# Start of Page extract

# Smoked Out



## CeeGar (Feb 19, 2007)

Just a little article fyi. You may or may not have seen this....:ranger:

Cuba's cigar industry: Smoked out | The Economist


----------



## Zogg (Aug 31, 2010)

Interesting..


----------



## bcannon87 (Sep 8, 2010)

hmmmmm........ Pretty interesting read!


----------



## gasdocok (May 14, 2011)

Ok yeah, interesting, but what does it mean to all of us? Are prices going to change? Availability go down? Quality changes?


----------



## Perfecto Dave (Nov 24, 2009)

I don't know where you guys been buying but I've already seen a spike in prices with little to no sales product being offered. Seems like pricing has been on the steady rise.

I'll bet Mr.Garcia has not been sleeping comfortably at night.:spank:


----------



## CBR (Mar 31, 2010)

CeeGar said:


> Just a little article fyi. You may or may not have seen this....:ranger:
> 
> Cuba's cigar industry: Smoked out | The Economist


Damn! I don't know how I missed that article....thanks for the nudge!


----------



## Herf N Turf (Dec 31, 2008)

Rut roh. So it appears that when the 45m cigars that Garcia and his henchmen diverted run out, we'll be paying LCDH prices, IF any at all. Great.

This would certainly explain what Dave mentioned above and what I've been seeing. Habanos SA sales are down, the EUR is down, yet prices continue to rise. The reason: supply is beginning to dwindle and will ultimately dry up completely.


----------



## Oldmso54 (Jul 31, 2010)

Very interesting but I think it definitely means higher prices and a reduction of legitimate suppliers. Looks like my foray into the CC world just got tougher -LOL


----------



## bpegler (Mar 30, 2006)

The time frame on this article explains why certain grey market vendors went belly up. 

Really who cares about the cigars anyway.

The picture of that roller makes me want to visit Havana!

Sheesh!


----------



## Barefoot (Jun 11, 2010)

# End of Page extract
# Start of Provided material

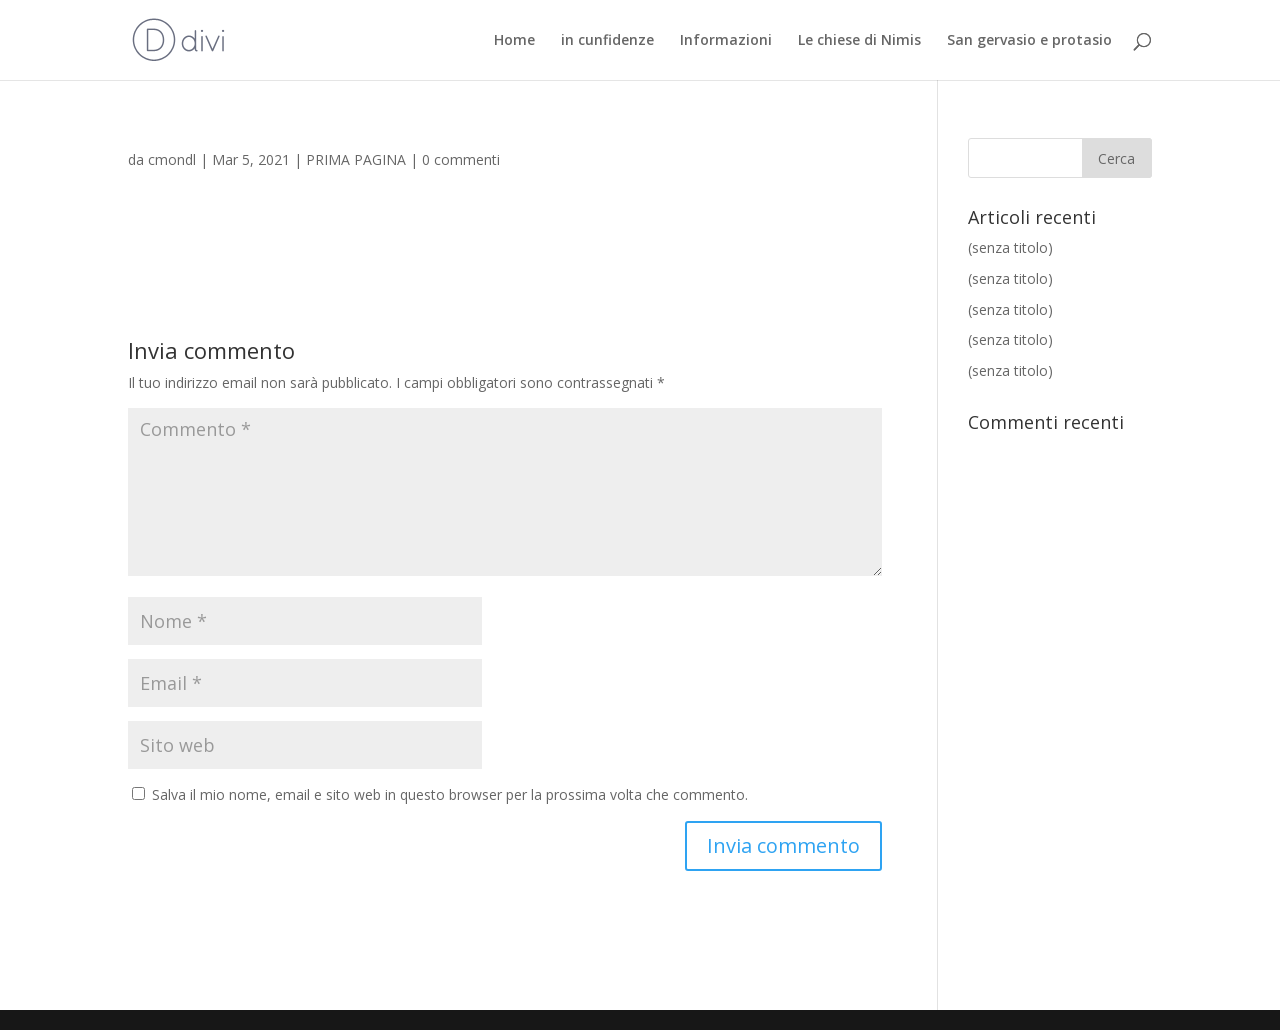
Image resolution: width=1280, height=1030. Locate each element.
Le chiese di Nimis (859, 41)
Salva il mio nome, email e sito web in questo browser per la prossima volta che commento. (450, 794)
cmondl (172, 159)
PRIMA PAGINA (356, 159)
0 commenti (461, 159)
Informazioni (726, 41)
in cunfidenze (607, 41)
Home (514, 41)
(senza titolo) (1010, 247)
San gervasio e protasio (1029, 41)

# End of Provided material

Work to do:
A) Translate this sentence from the cigar forum thread into Spanish: "Habanos SA sales are down, the EUR is down, yet prices continue to rise."
B) Extend the cigar forum thread beyond its final line.

Outputs for the tasks:
A) Las ventas de Habanos SA han bajado, el EUR ha bajado y, aun así, los precios siguen subiendo.

B)
Hmmm. my vendor has not had new stock in a month.


----------



## Tritones (Jun 23, 2010)

Oh, my. I guess that means no big sale on CoRos anytime soon ... sigh ...


----------



## aea6574 (Jun 5, 2009)

I agree with others I guess this is why I have not seen any sales.

I too would like to see a sale on some CoRos.

Best regards, tony


----------



## szyzk (Nov 27, 2010)

Tritones said:


> Oh, my. I guess that means no big sale on CoRos anytime soon ... sigh ...


I was given some glass-top CoRos from a guy that works at my local Mexican restaurant. I can trade you some for more Chupacabras!

Don't mind the fingernails that are mixed into the cigars. The guy said that's totally what happens when cigars are handmade (except he said "totalmente a mano" which sounded VERY authentic!). And his burritos tasted spot on, so I know he's legit.

:banplease:


----------



## Mr_mich (Sep 2, 2010)

No more black market CC, hopefully my current suppliers are legit otherwise my first step in to CC may be my last. It's an expensive enough hobby as it is, if the prices go up even more i may have to back out.


----------



## TonyBrooklyn (Jan 28, 2010)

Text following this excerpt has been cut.